Consent re-check: mocked consent-service client, blocked DERM call when revoked.
Event publishers: payload shape conformance.
Event consumer (ai_review.requested): triggers orchestration, idempotent on duplicate deliveries.

Integration tests (Jest + testcontainers or equivalent local compose)¶

Real MySQL (tenant-scoped), real Redis, mocked DERM via msw or nock.
End-to-end:
ai_review.requested event → start → uploads → process → result (processed) → ai_review.completed emitted with expected payload.
Consent withdrawal path → ai_review.failed with consent_missing; no DERM interaction.
401 refresh path → session re-login, call retried, success.
Result-timeout path → ai_review.failed with derm_result_timeout after budget exhaustion.
Supersede flow → old row superseded, new row processes, ai_review.superseded emitted.
Cancel flow → in-flight row terminates on next worker pickup.
Idempotency: duplicate ai_review.requested events yield one review.
Image stream bridging: mocked S3 presigned URL → multipart body assembled correctly.

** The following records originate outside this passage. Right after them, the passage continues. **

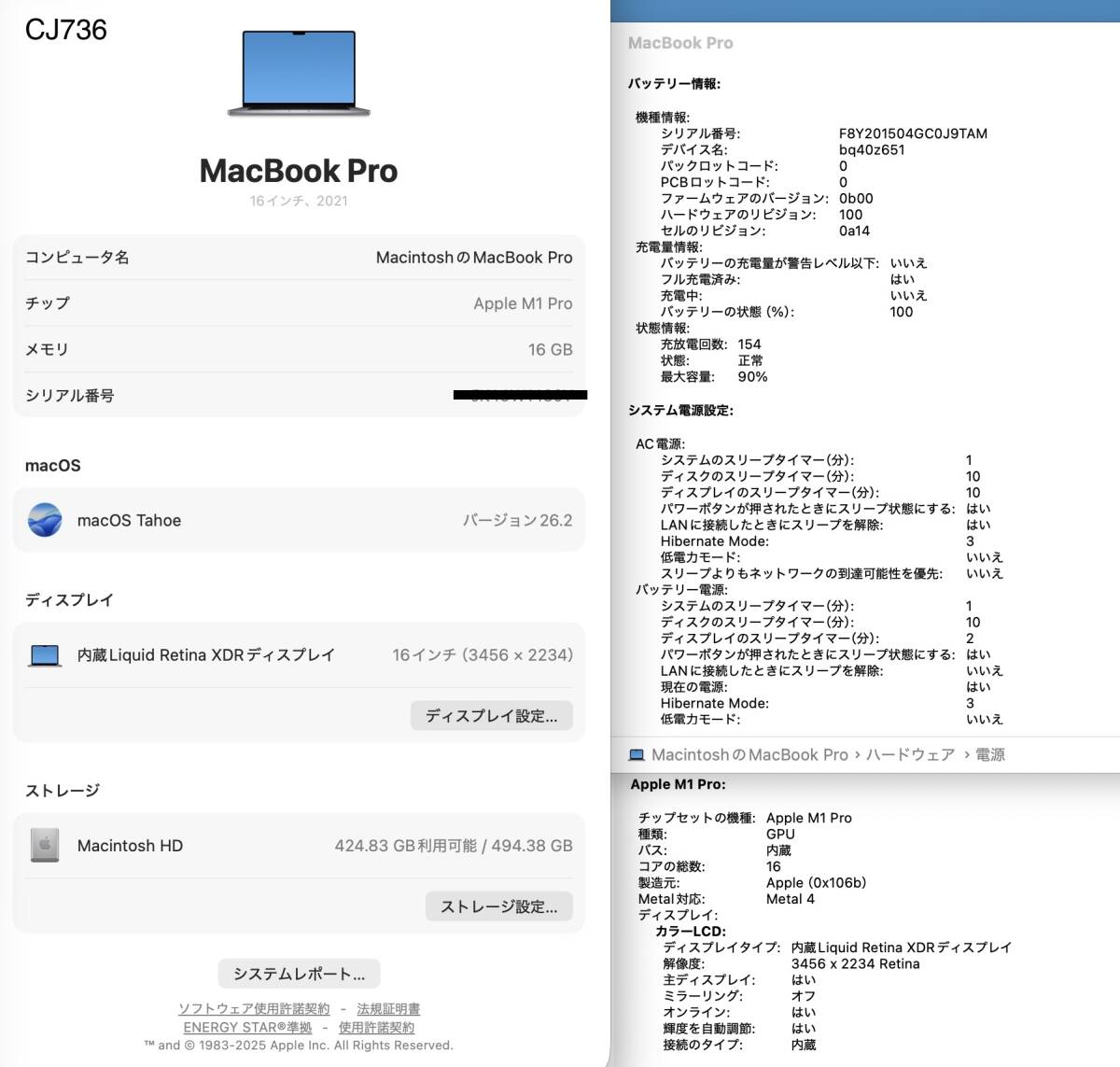
Task: Open 法規証明書 link
Action: click(388, 1009)
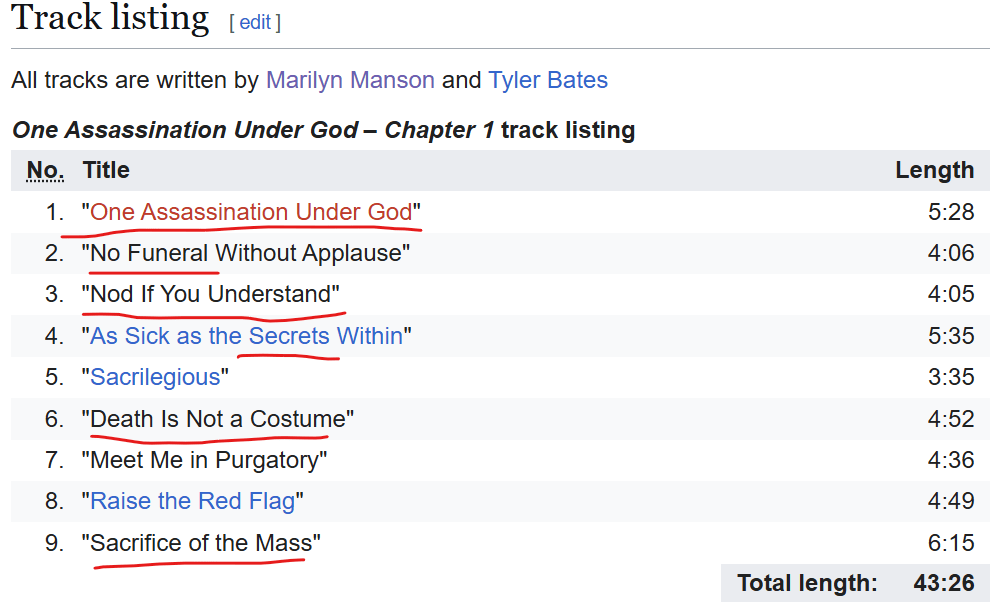This screenshot has height=607, width=1002.
Task: Click the Title column header
Action: point(106,170)
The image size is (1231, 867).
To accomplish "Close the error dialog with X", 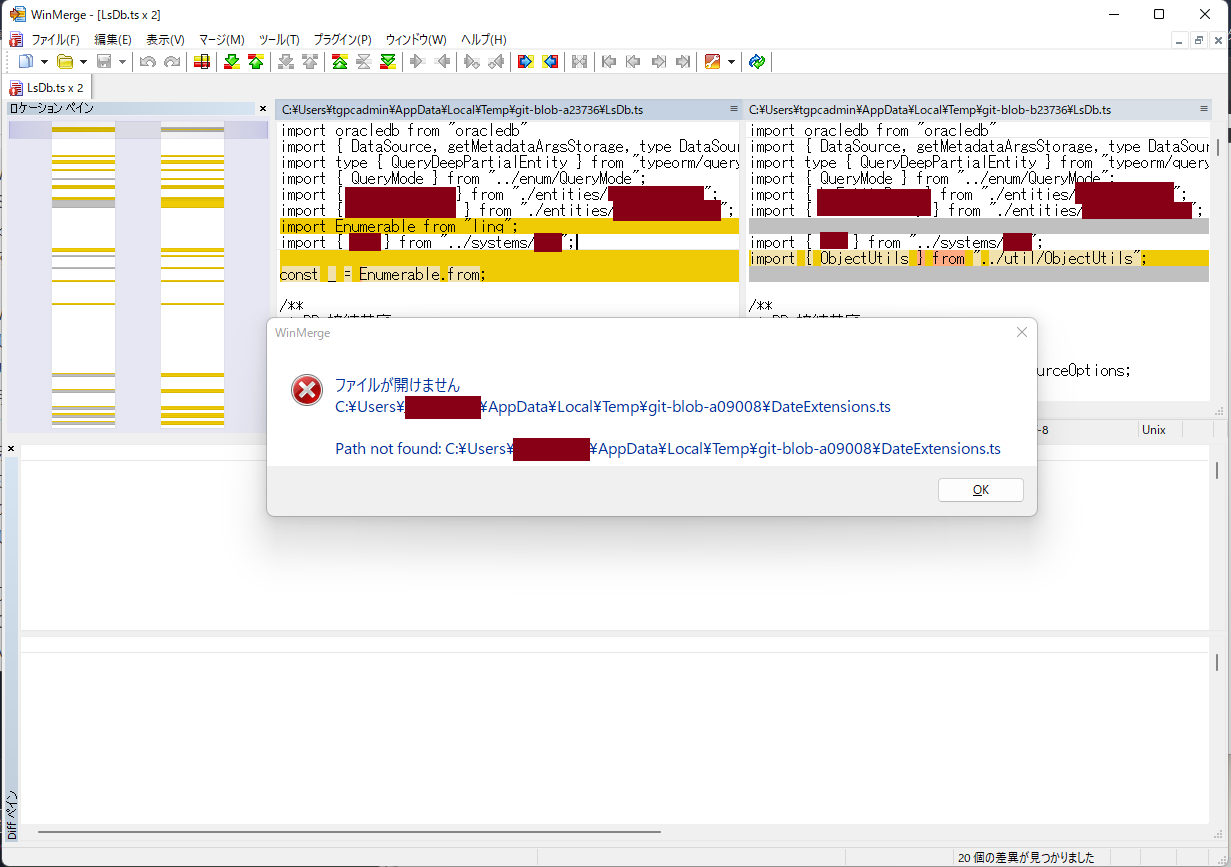I will pyautogui.click(x=1021, y=332).
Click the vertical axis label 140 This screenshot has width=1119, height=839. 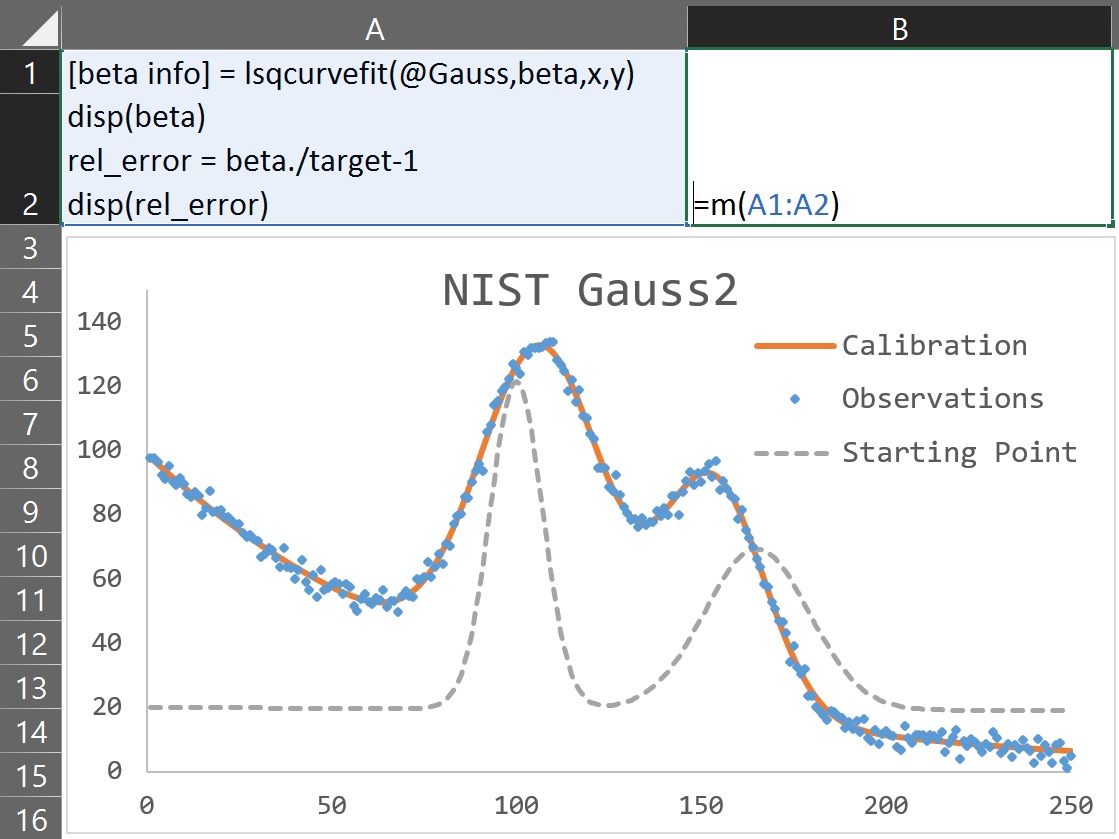(x=100, y=322)
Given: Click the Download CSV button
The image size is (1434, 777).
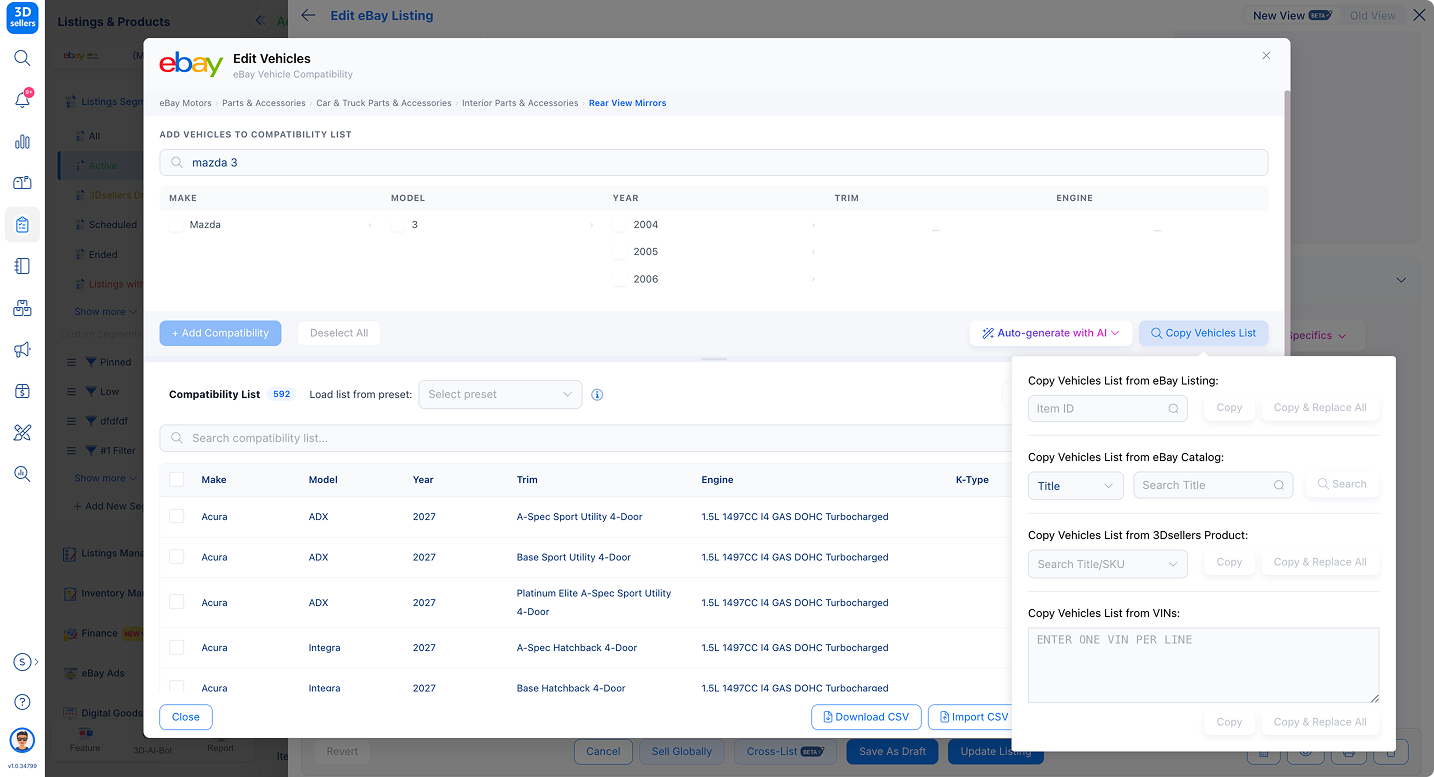Looking at the screenshot, I should tap(866, 717).
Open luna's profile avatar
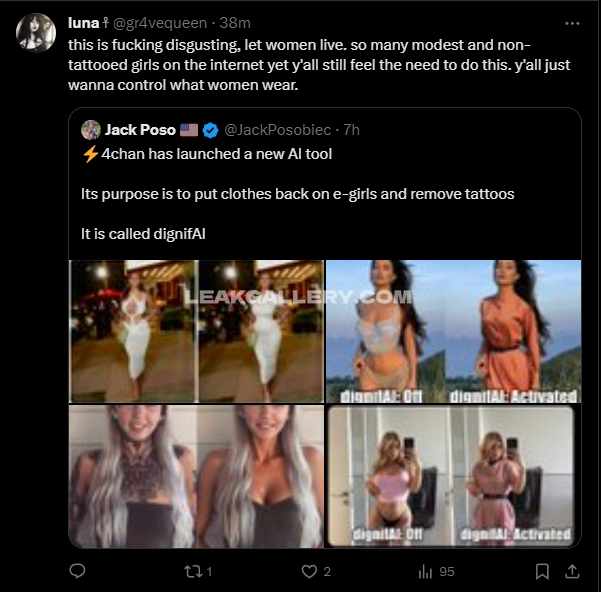This screenshot has width=601, height=592. tap(35, 32)
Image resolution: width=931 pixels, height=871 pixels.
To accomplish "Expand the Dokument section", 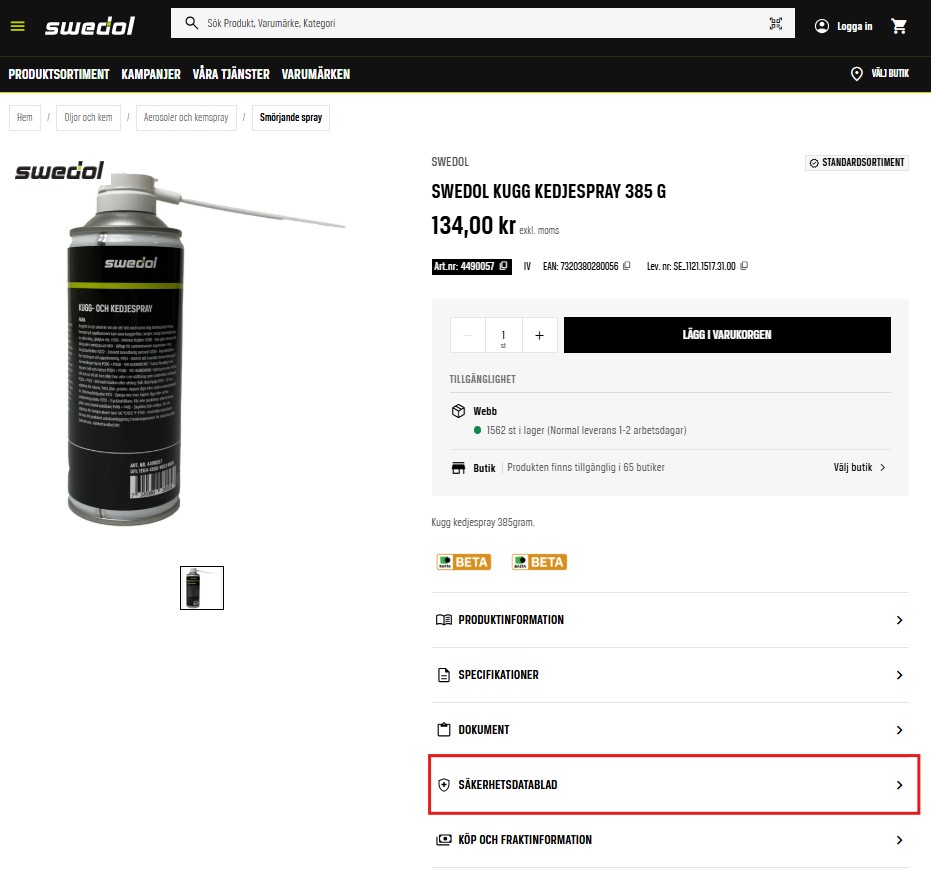I will click(x=670, y=730).
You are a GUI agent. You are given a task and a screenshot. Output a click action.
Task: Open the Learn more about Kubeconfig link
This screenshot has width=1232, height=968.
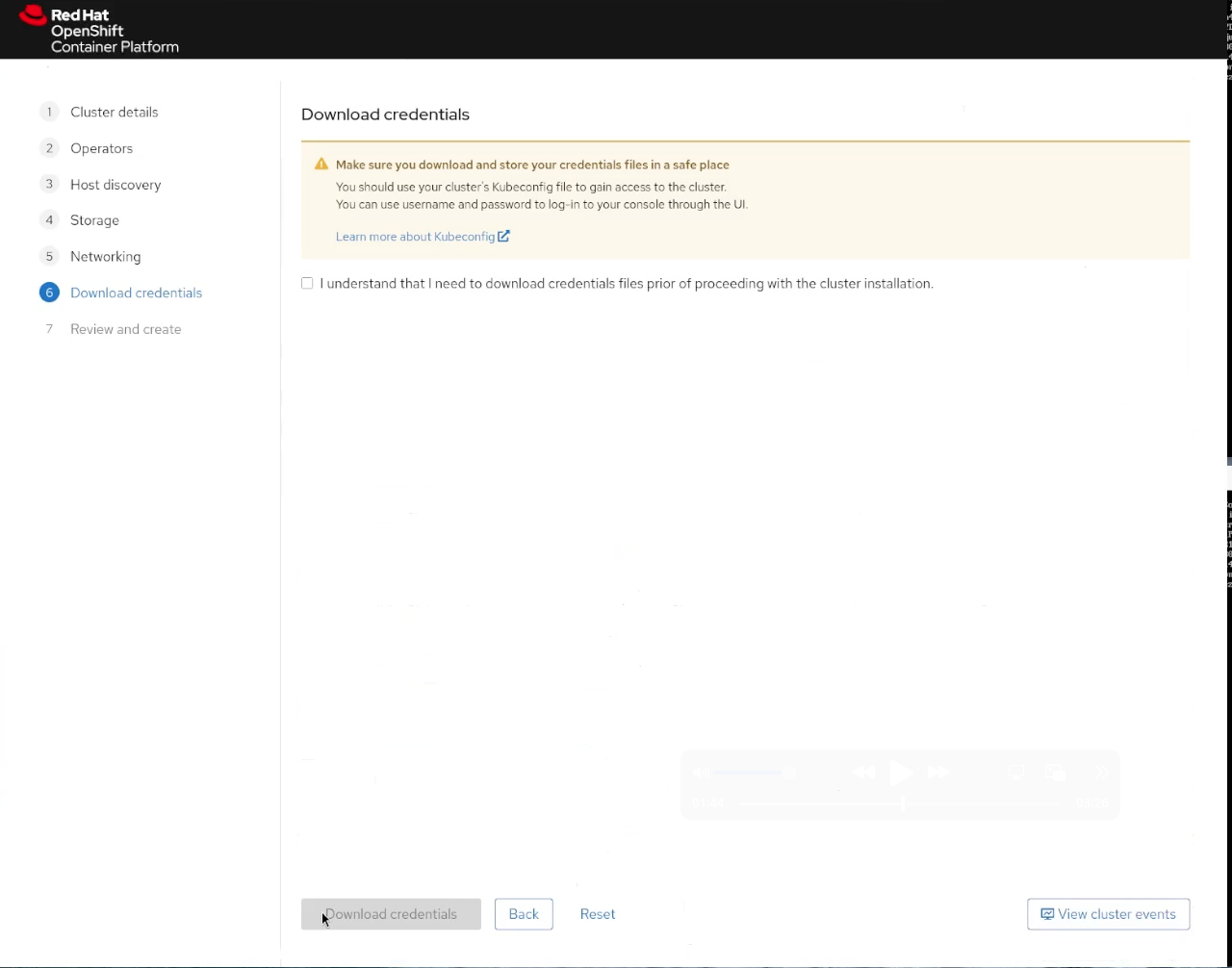click(422, 237)
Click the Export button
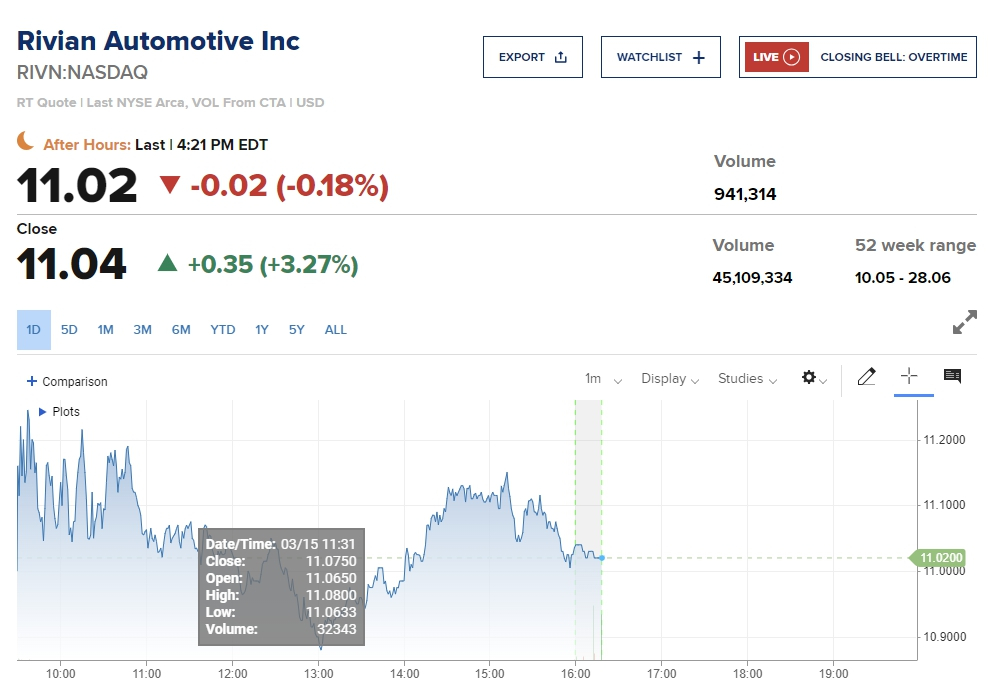Image resolution: width=990 pixels, height=695 pixels. [x=533, y=57]
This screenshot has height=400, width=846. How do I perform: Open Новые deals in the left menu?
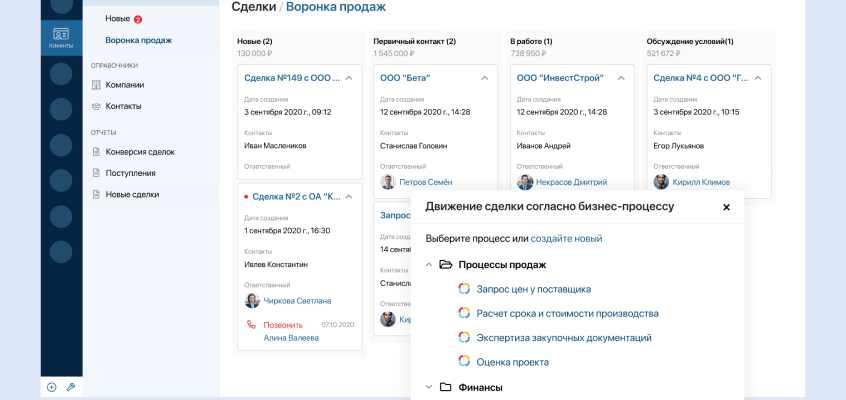(117, 19)

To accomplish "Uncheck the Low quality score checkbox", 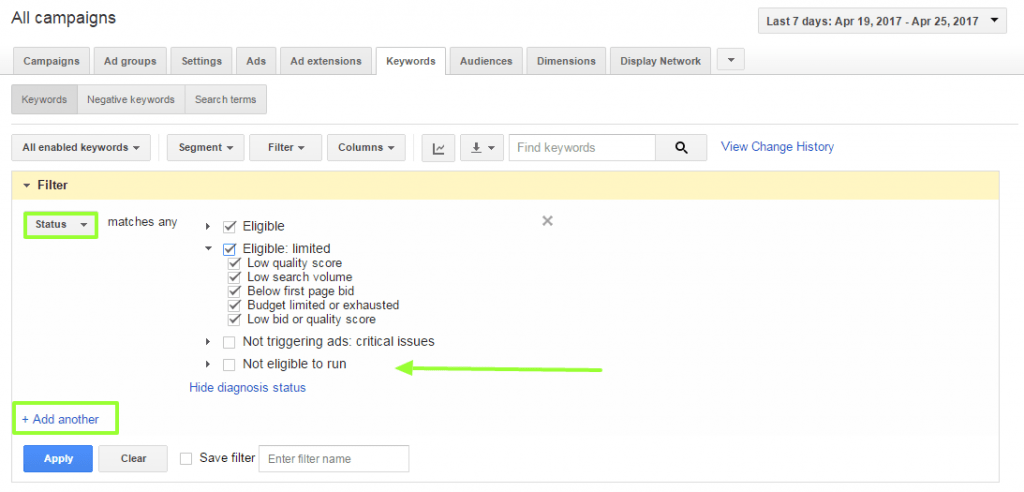I will pyautogui.click(x=234, y=264).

Manual smoke (deploy time)¶

A small operator script exercises POST /v1/ai-reviews against DERM staging, using a fixed validation image pair. Run per environment post-deploy to confirm live connectivity.

13. Operator Notes¶

Enabling ai-review in an environment¶

Provision DERM credentials in the target environment's secret store; populate DERM_* env vars.
Provision the service-wide DEK — generate 32 random bytes, wrap under the chosen provider (LocalKeyProvider or KmsKeyProvider), populate AI_REVIEW_WRAPPED_DEK and key-provider env vars.
Register the ai-review:* scopes in the auth service and grant to the appropriate API client identities.
Ensure the ai_analysis consent type exists in the consent service (seed on first deploy).
Deploy the service, run manual smoke, confirm metrics/logs flowing.

Forward-only PHI stance (inherited)¶

Consistent with PRs #24, #27: there is no migration of pre-existing rows from a different crypto configuration. The service begins storing data under whatever key provider is configured at first deploy.

14. Out-of-Spec Follow-ups¶

Clinical-api → KmsKeyProvider migration — separate follow-up requiring per-request DEK cache design.
Admin UI — list, inspect, retry, view raw DERM response. Product-side.
Human-review service — the pair to this service; confidence-based escalation hooks remain TODO until human-review is built.
DERM-side webhooks — should DERM publish a push-completion webhook in future, replace polling with the inbound endpoint.
Per-product DERM configuration / multi-provider routing — when a second inference backend lands.
Rate limiting / token bucket — if DERM publishes hard quotas.
Historical backfill CLI — if backfilling becomes a recurring need.
FHIR translation — diagnosis rows written from ai_review.completed are already modelled FHIR-compatible; the translation layer itself is deferred platform-wide.